Installation of MYSQL database
Refer to the next session.
Installation of MYSQL Workbench for writing SQL queries.
Refer to the next session.
For oracle refer to the video and the following:
Installation of Oracle ( XE Edition )
Oracle has provided the community edition : Express Edition ( XE)
Min system requirement
1) Microsoft Windows 7
2) RAM 512 MB
3) Disk space 2 GB
Reference docsfor installation Guide https://docs.oracle.com/cd/E17781_01/install.112/e18803/toc.htm#XEINW119
Download Link for XE edition
https://www.oracle.com/database/technologies/xe-downloads.html
Installation of SQL Developer Client
SQL developer is the freeware software for writing SQL from simplest to the most complex.
Other developer client which are used in Industries are :
Toad , DB Visualiser , SQL Workbench , PLSQL Developer
Reference link for download SQL developer
https://www.oracle.com/tools/downloads/sqldev-v192-downloads.html
The commands are broadly categorised as follows:
Data Definition Language (DDL)
Data Manipulation Language (DML)
As the name suggests, the DDL is used to create a new schema as well as to modify the existing schema.
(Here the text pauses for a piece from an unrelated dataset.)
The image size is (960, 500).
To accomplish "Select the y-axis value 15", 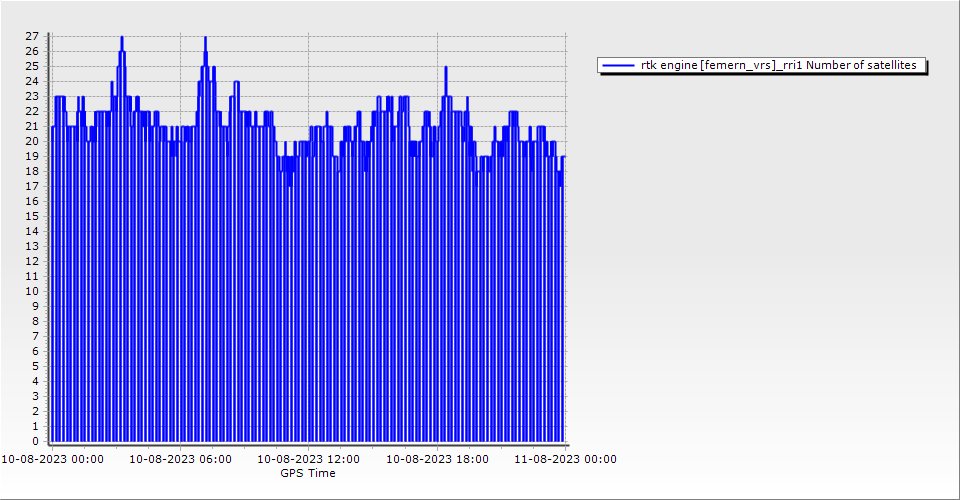I will pos(33,216).
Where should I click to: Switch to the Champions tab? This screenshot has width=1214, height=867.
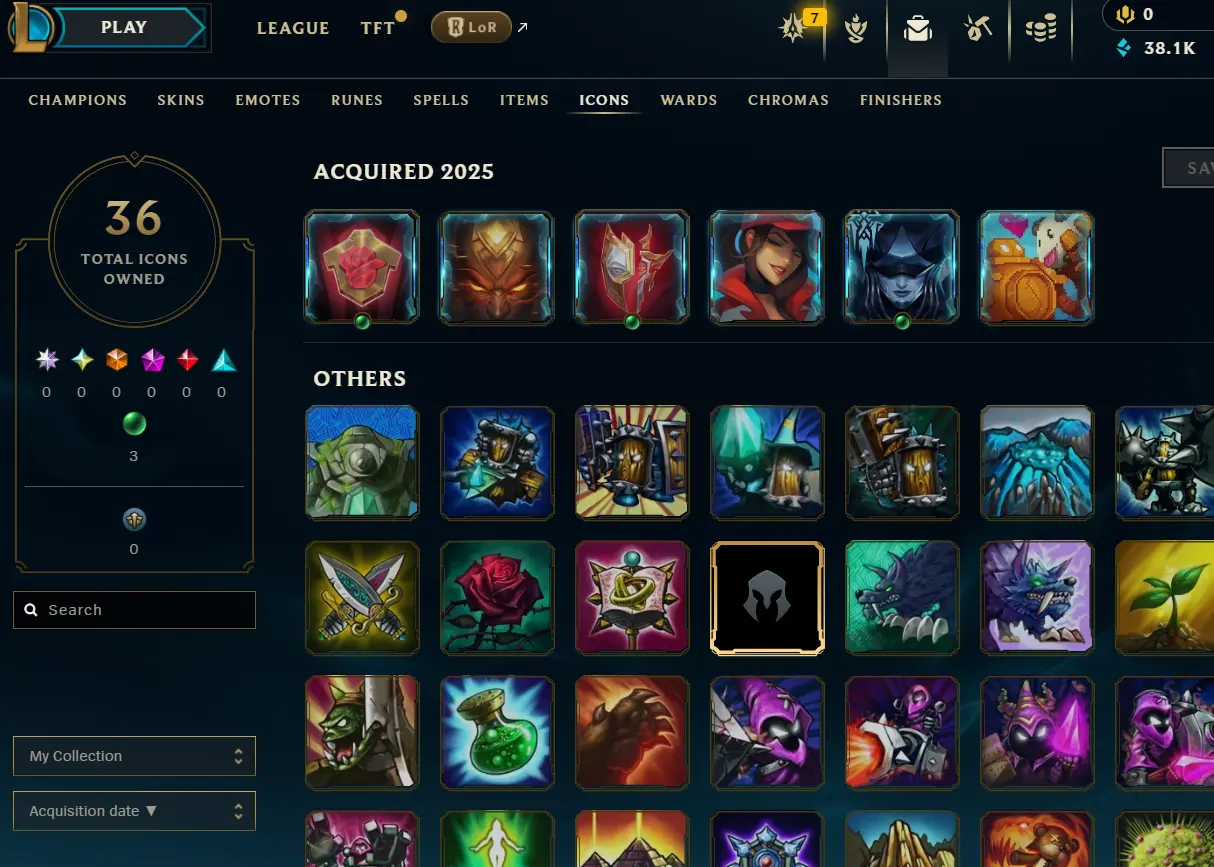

The typical commands in DDL are — CREATE, ALTER and DROP. As a data analyst, the majority of your work will be focused on insight generation, and you will be working with DML commands, specifically the SELECT command.
In this lecture, you learned the basic constructs in the SELECT query. The session will also cover the creation of schema for the database that will be used throughout the session. You will specifically learn the following:
SELECT clause
FROM Clause
WHERE Clause
Basic Sorting and Filtering in SQL
Pattern Matching using LIKE function
Pattern matching is an important concept in the string or text-based processing. In SQL, certain characters are reserved as wildcards that can match any number of preceding or trailing characters
Sorting
In SQL, sorting is done using the clauses 'asc' and 'desc' for ascending and descending order respectively. You will also learn to use the IN, NOT IN and IS NULL clauses.
In this lecture, you also learned to use the following clauses:
IN
NOT IN
IS NULL
Asc
desc
Summary of Learning Till now
Till now you learn the basics of Database and SQL. Database was invented to store the data in a more consistent manner and to access with ease. Such databases are called as RDBMS.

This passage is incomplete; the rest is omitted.